▸ **Raw data**

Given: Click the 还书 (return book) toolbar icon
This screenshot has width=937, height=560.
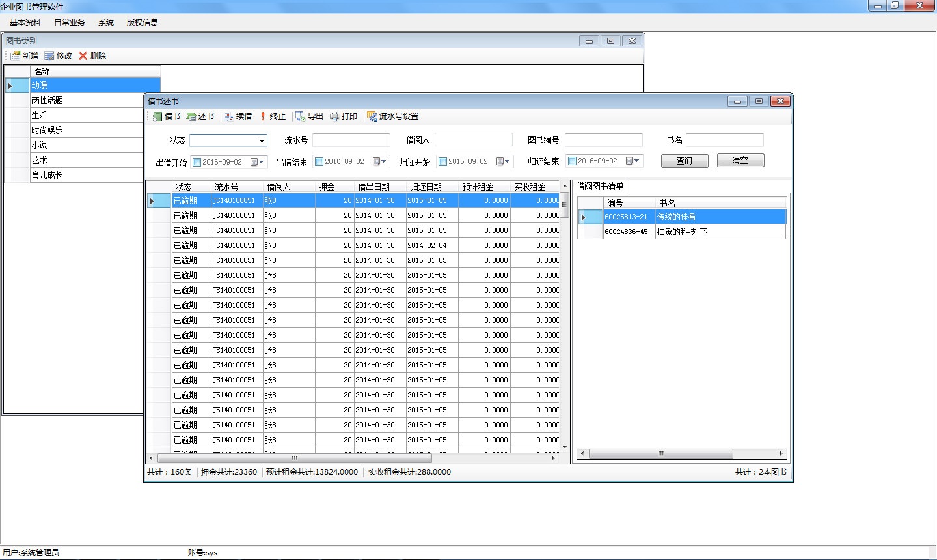Looking at the screenshot, I should click(x=191, y=116).
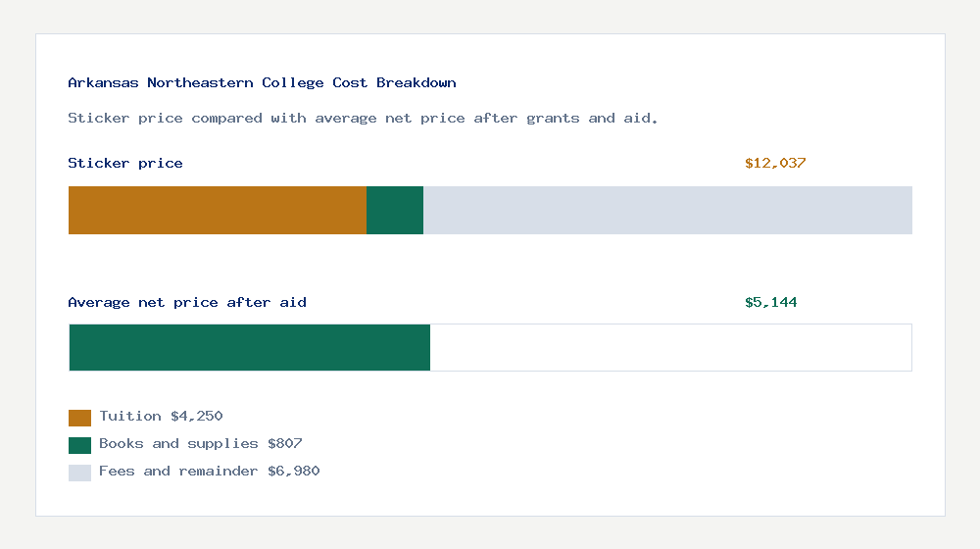Click the orange Tuition segment of sticker bar
Screen dimensions: 980x549
click(217, 210)
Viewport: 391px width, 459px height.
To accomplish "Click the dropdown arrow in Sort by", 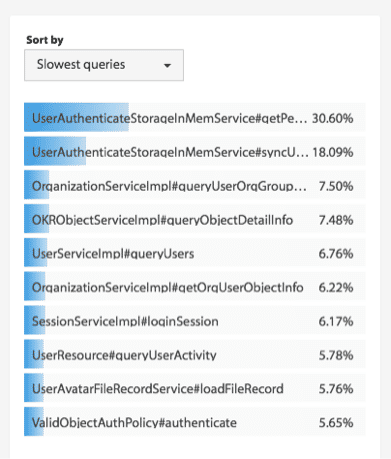I will point(167,65).
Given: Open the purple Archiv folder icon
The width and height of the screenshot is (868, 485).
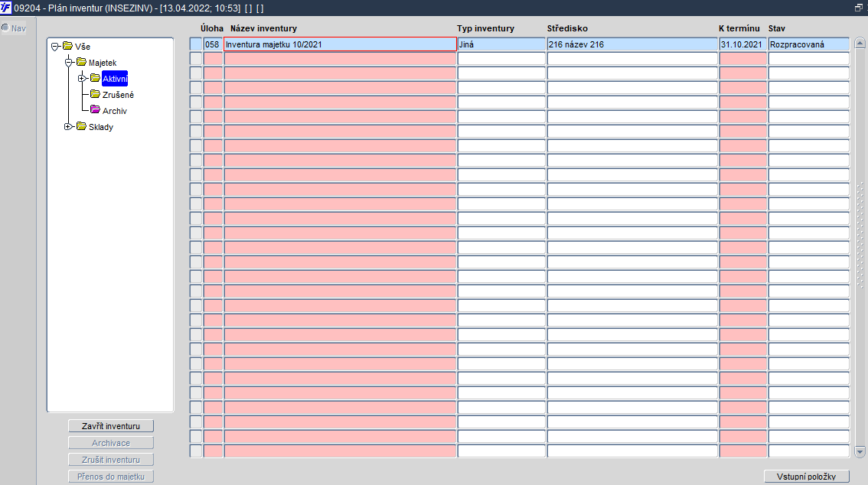Looking at the screenshot, I should [95, 110].
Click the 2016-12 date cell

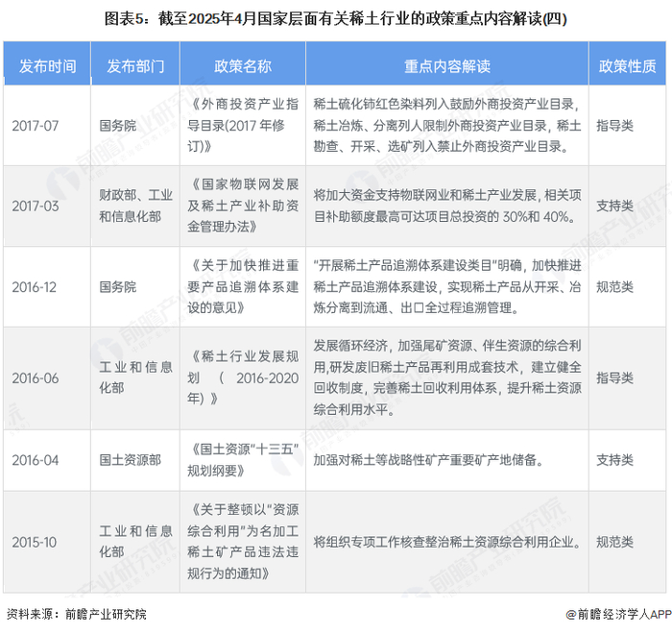point(35,287)
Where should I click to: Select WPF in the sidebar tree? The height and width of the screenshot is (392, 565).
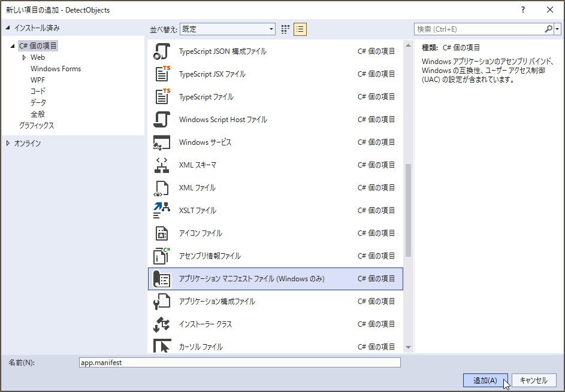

▸ **Short problem**
Find every line above that contains the string "Given", and copy each one out. Case counts.

▸ **Worked answer**
Given: Click the 还书 (return book) toolbar icon
Given: Open the purple Archiv folder icon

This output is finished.